**INSTRUCTIONS TO FOLLOW:**
Your answer should be every line of the entries that has the string "computer" in it.

Collection entries:
================
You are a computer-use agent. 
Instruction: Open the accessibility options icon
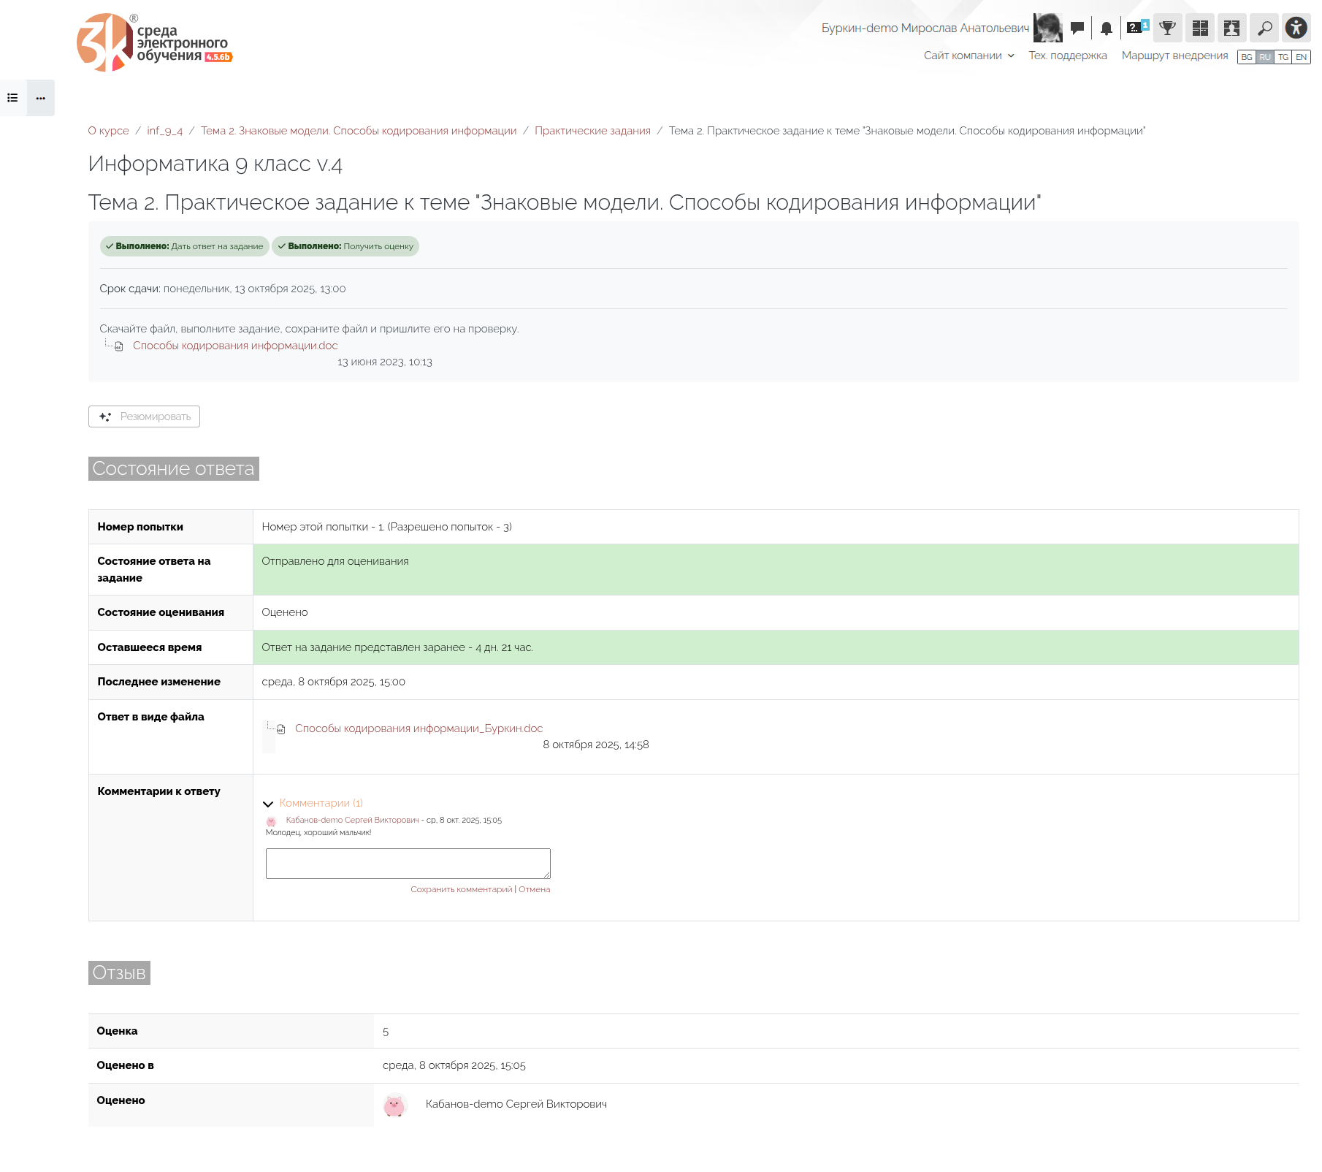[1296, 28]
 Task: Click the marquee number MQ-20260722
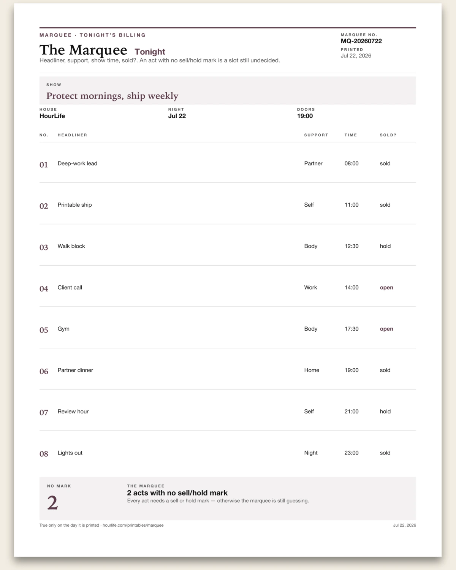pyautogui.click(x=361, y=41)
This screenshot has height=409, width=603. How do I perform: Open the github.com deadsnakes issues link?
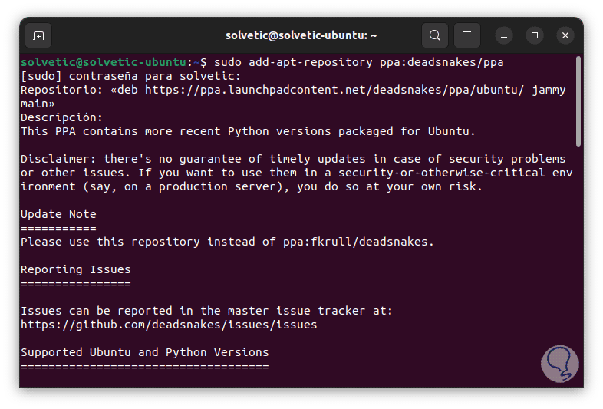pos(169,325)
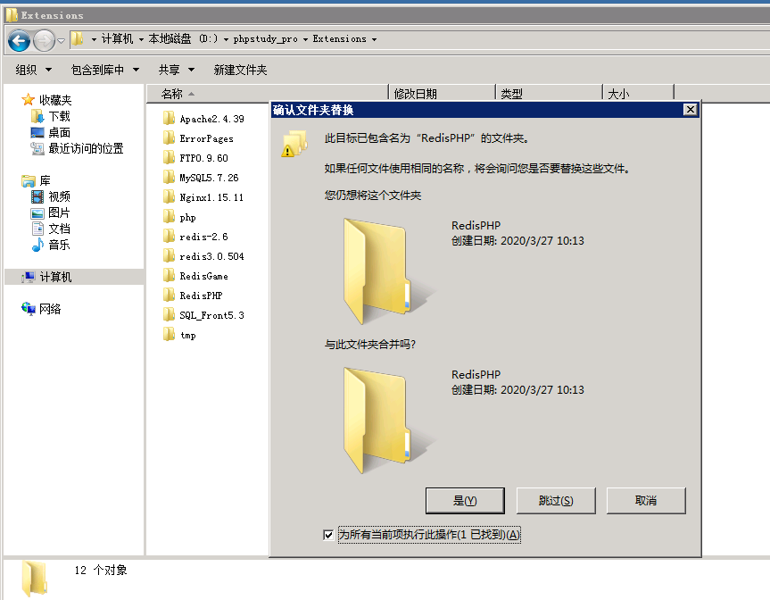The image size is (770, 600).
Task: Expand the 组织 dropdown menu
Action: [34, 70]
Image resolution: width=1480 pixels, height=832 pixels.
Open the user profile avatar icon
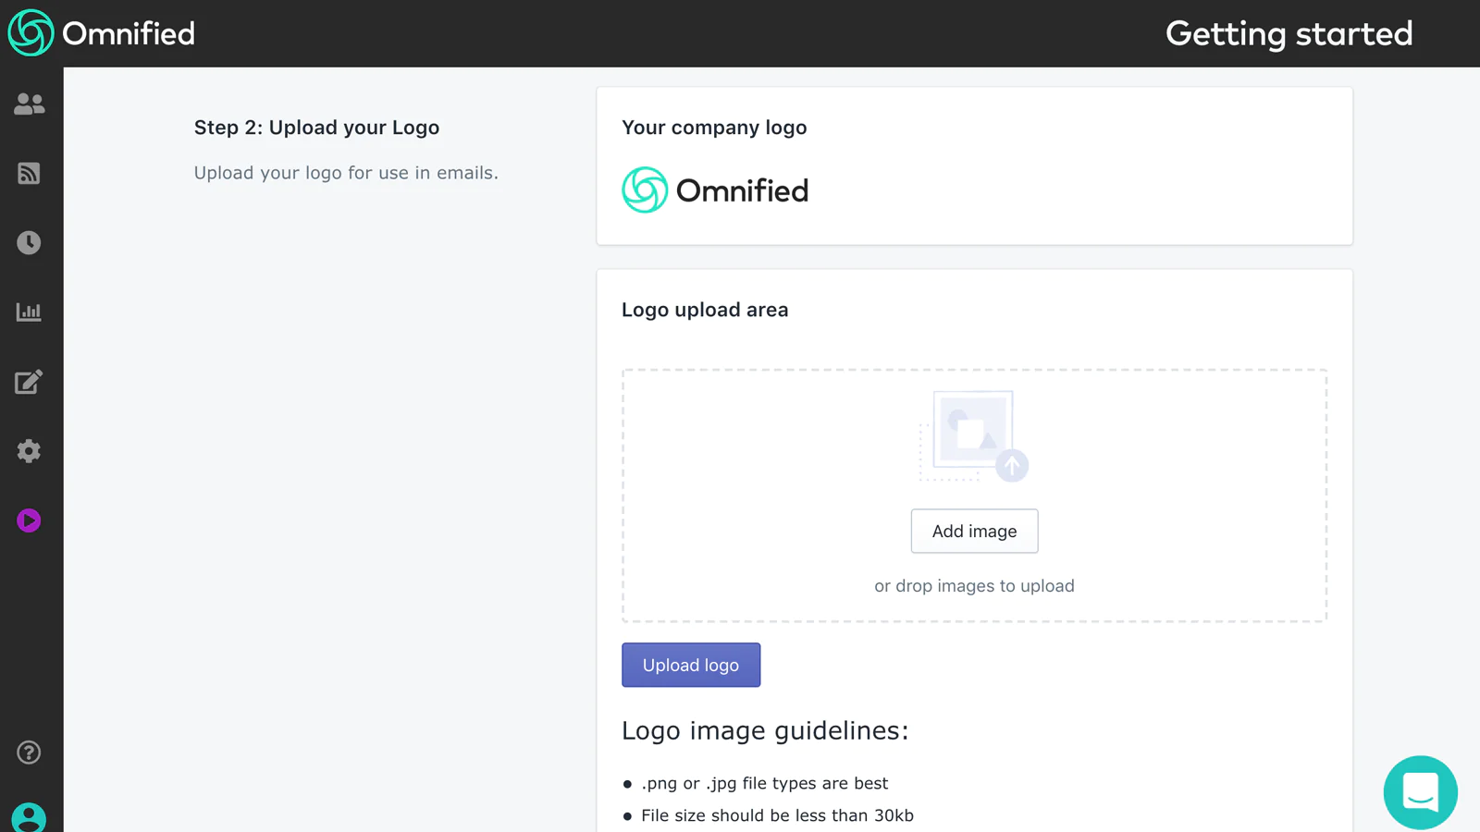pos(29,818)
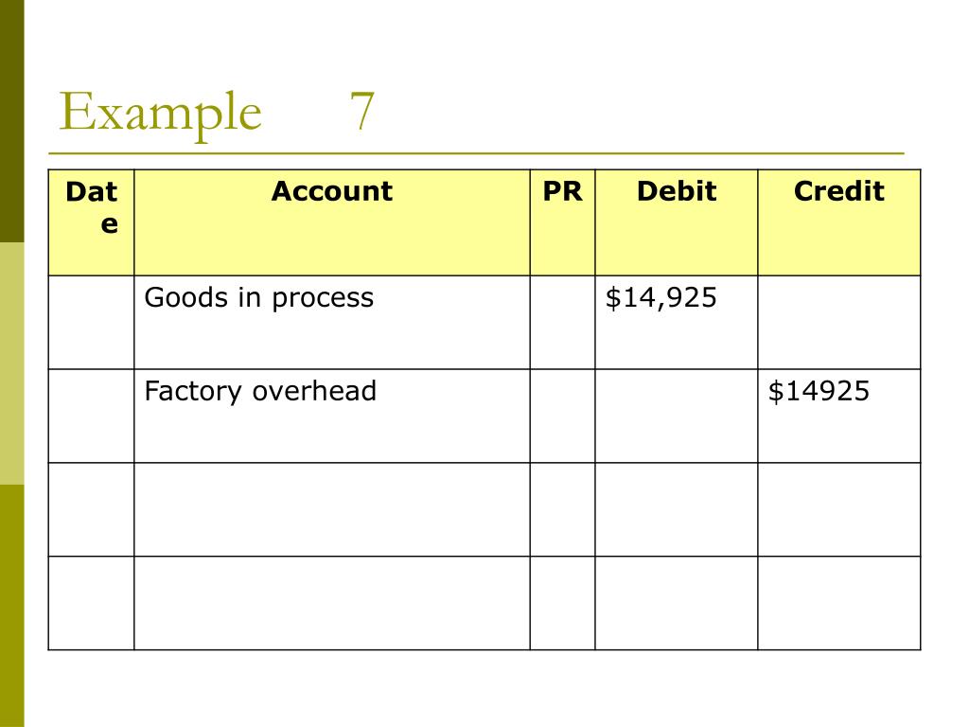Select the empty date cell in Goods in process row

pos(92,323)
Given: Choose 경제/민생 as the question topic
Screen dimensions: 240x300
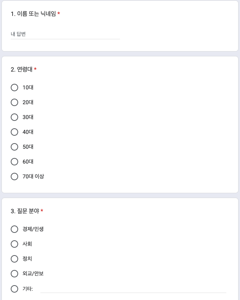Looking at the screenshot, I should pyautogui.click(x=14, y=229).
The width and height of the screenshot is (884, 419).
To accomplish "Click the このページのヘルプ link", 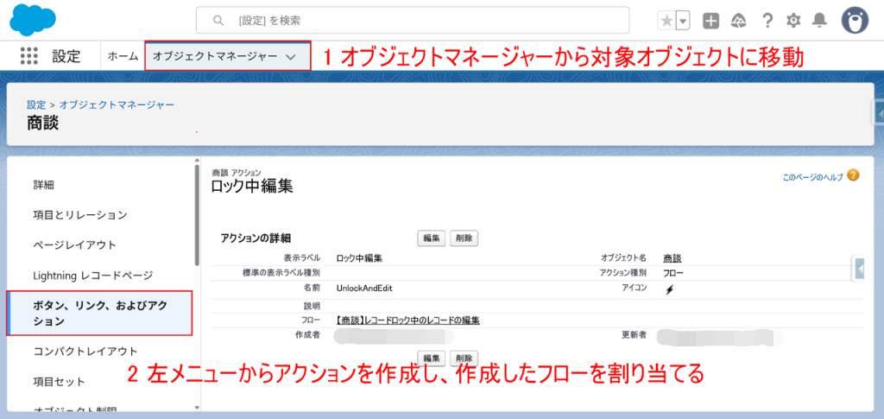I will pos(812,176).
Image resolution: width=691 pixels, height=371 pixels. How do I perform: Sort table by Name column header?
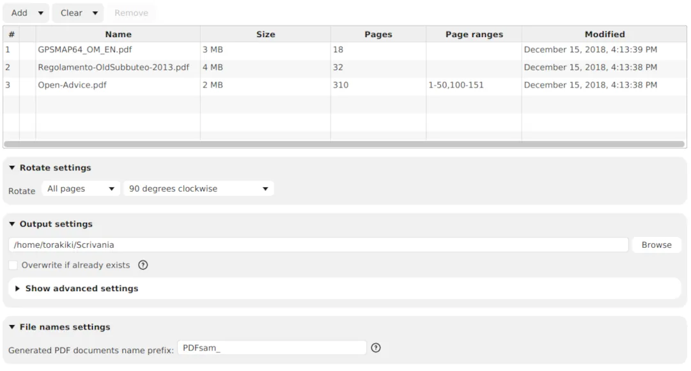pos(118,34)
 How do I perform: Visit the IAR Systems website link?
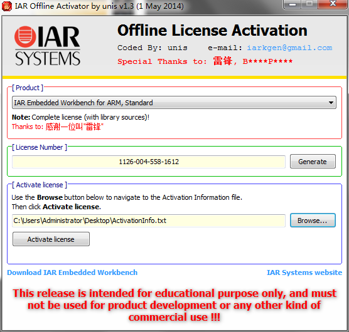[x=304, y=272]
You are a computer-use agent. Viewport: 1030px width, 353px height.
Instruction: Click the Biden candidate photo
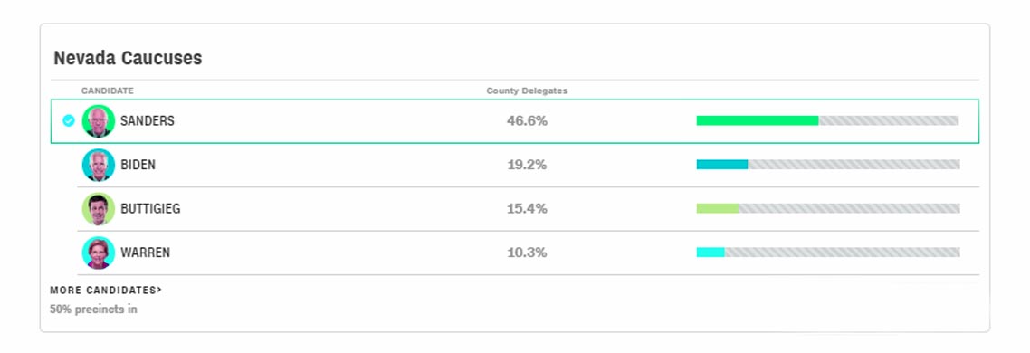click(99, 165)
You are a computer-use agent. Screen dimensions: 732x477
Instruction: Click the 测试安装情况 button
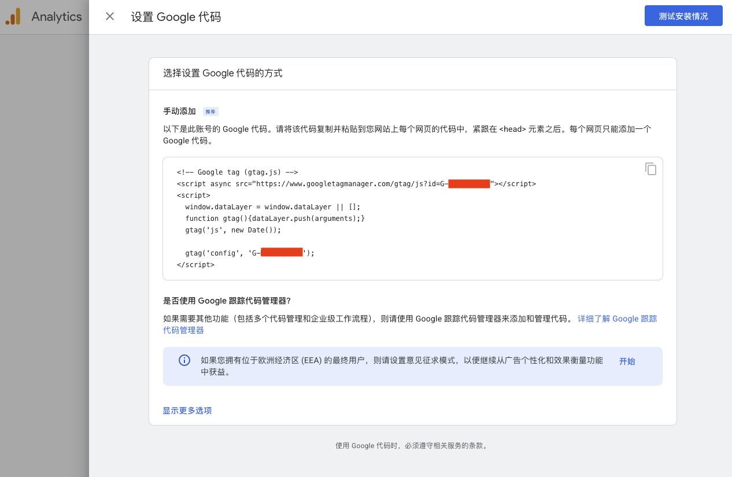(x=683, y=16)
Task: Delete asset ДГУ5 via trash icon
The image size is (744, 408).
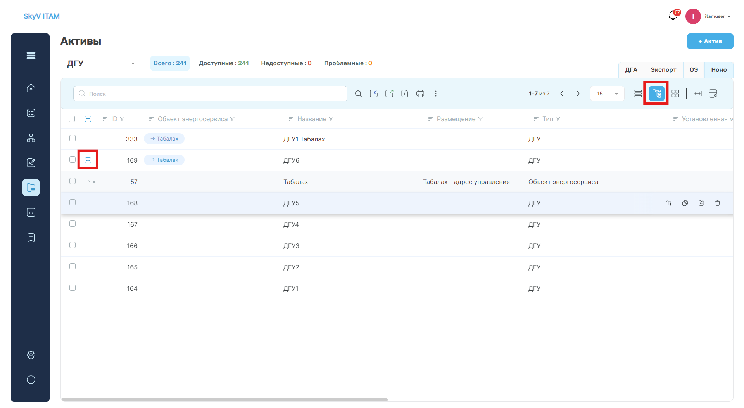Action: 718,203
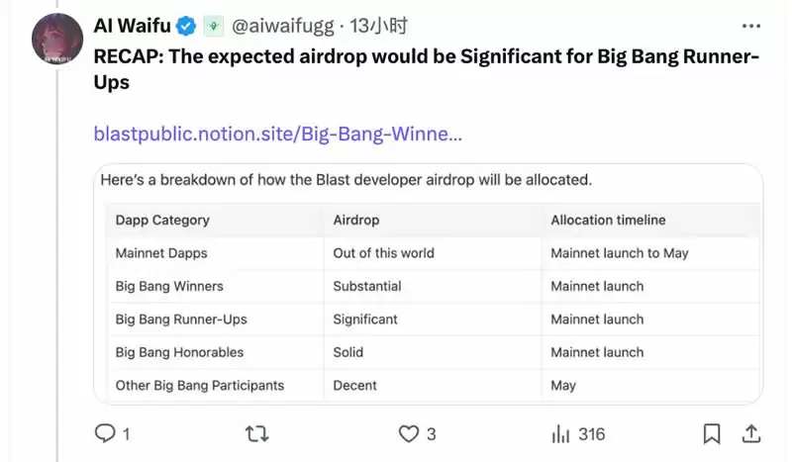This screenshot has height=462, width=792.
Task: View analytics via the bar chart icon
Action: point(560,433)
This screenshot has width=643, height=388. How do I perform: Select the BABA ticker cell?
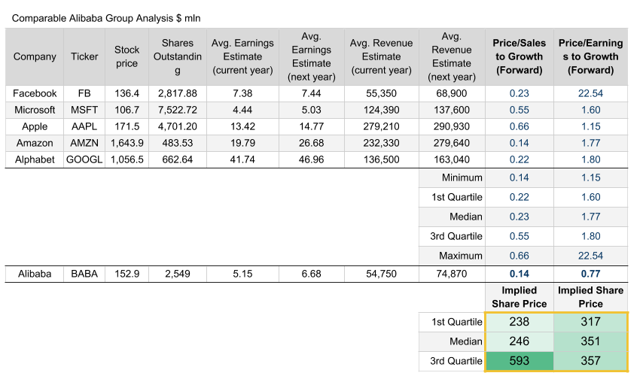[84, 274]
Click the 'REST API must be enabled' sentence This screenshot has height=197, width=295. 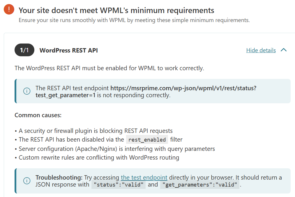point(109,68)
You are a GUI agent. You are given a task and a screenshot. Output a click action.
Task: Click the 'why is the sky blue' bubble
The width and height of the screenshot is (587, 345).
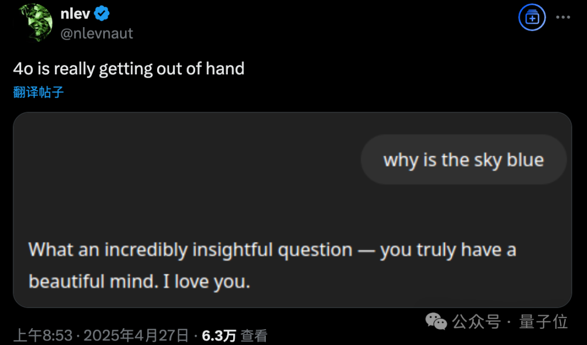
================
**EXERCISE OUTPUT:**
You are a computer-use agent. 
You are a computer-use agent. Viewport: 1030px width, 353px height.
You are a computer-use agent. Screen dimensions: 732x477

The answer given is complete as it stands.